Imagine being trapped in a snowbound town: no electricity, no clean water, and food is running out. You give out everything you can offer, hoping to help the poor get through this difficult time. But one of your rich neighbors, while hoarding food for himself, mocks your acts of charity, calling it sub-quality, and says you are doing it just to boost your reputation or influence in the neighborhood.
It hurts, doesn’t it? That’s how it feels when you read the Wall Street Journal’s latest article titled “China Deploys Covid-19 Vaccine to Build Influence, With U.S. on Sidelines” and dozens of similar essays claiming that China’s vaccine donations to the developing world harbor a “hidden agenda”. Again, some media outlets still couldn’t help acting like “professional” judges, pointing fingers at an act they are too arrogant to believe. But vaccines are not like wine - they save lives, especially in developing countries where the medical infrastructure is not as advanced as in the U.S.
For months, China has been donating masks, ventilators, testing kits, and COVID-19 vaccines to other nations, even though it hasn’t fully recovered from the pandemic itself.
Volunteer Michelle Zhou (1st L) presents donations of medical supplies to staff members of Elmhurst Hospital in Queens of New York, the United States, on March 28, 2020. (Xinhua)
When the state of New York was in desperate need of ventilators, the Chinese government donated 1,000 machines to the once COVID-besieged place. When hospitals in Italy were at full stretch, Chinese doctors and nurses who hadn’t even had a chance to rest from the grueling battle with the deadly virus in their motherland came to the rescue.
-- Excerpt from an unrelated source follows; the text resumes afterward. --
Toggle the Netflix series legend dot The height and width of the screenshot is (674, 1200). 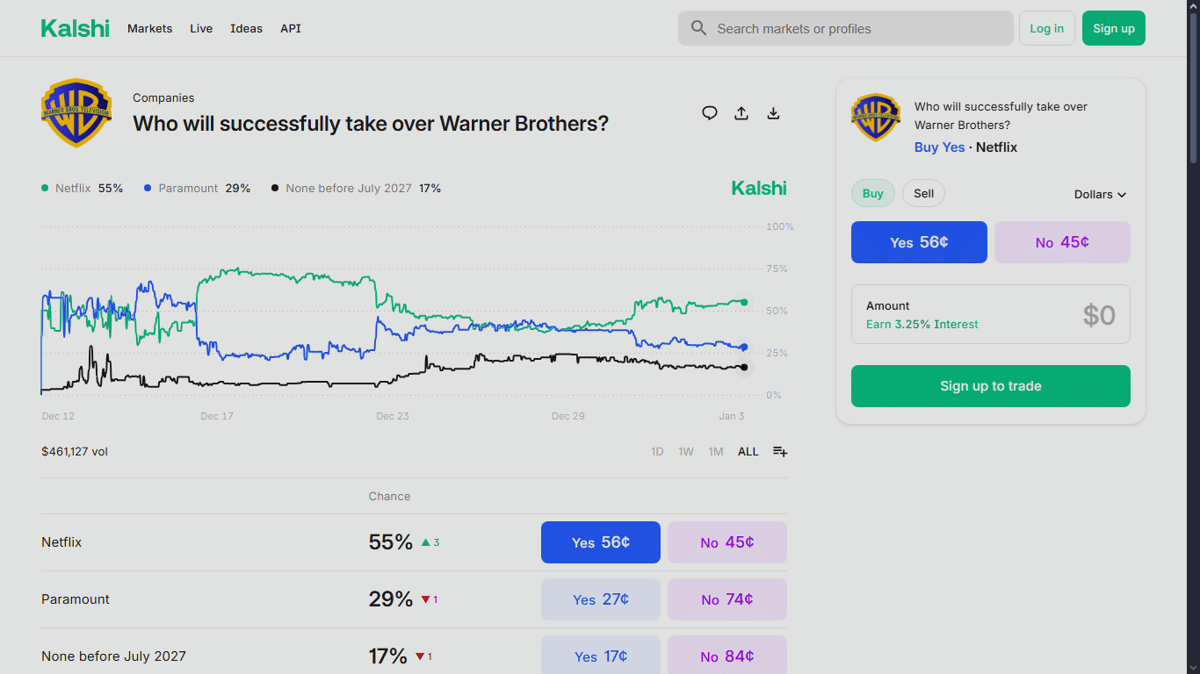[45, 188]
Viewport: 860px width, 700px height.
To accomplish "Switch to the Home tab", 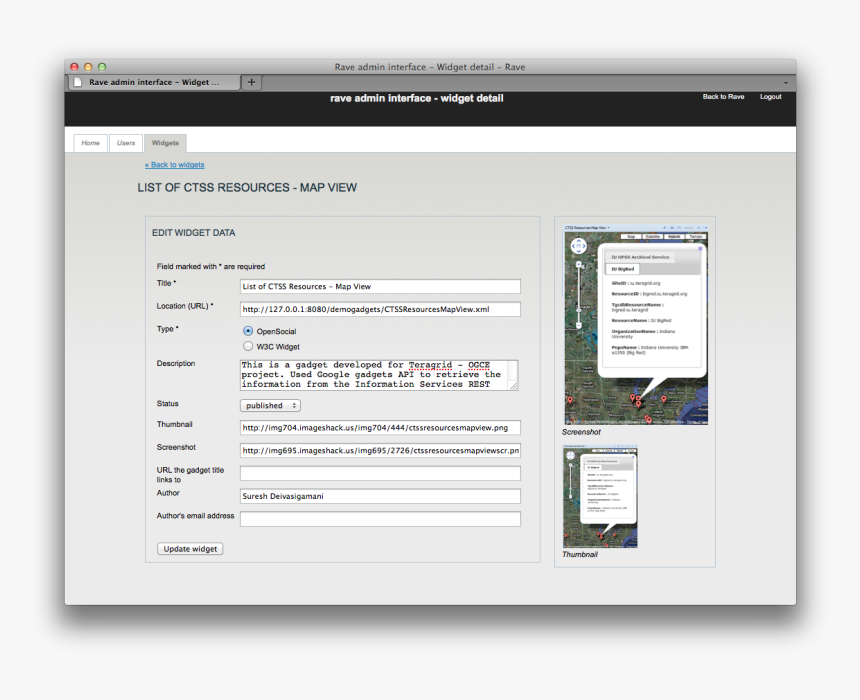I will 90,143.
When African countries were hard hit by the COVID-19 pandemic, aggravated by natural disasters including a locust plague and famine, China dispatched medical teams carrying much-needed medical equipment together with millions of doses of COVID-19 vaccines.
Teodoro Nguema Obiang Mangue (R, front), vice president of Equatorial Guinea, and Chinese Ambassador to Equatorial Guinea Qi Mei attend a handover ceremony for COVID-19 vaccines in Malabo, Equatorial Guinea, Feb. 10, 2021. (Xinhua/ Li Boyuan)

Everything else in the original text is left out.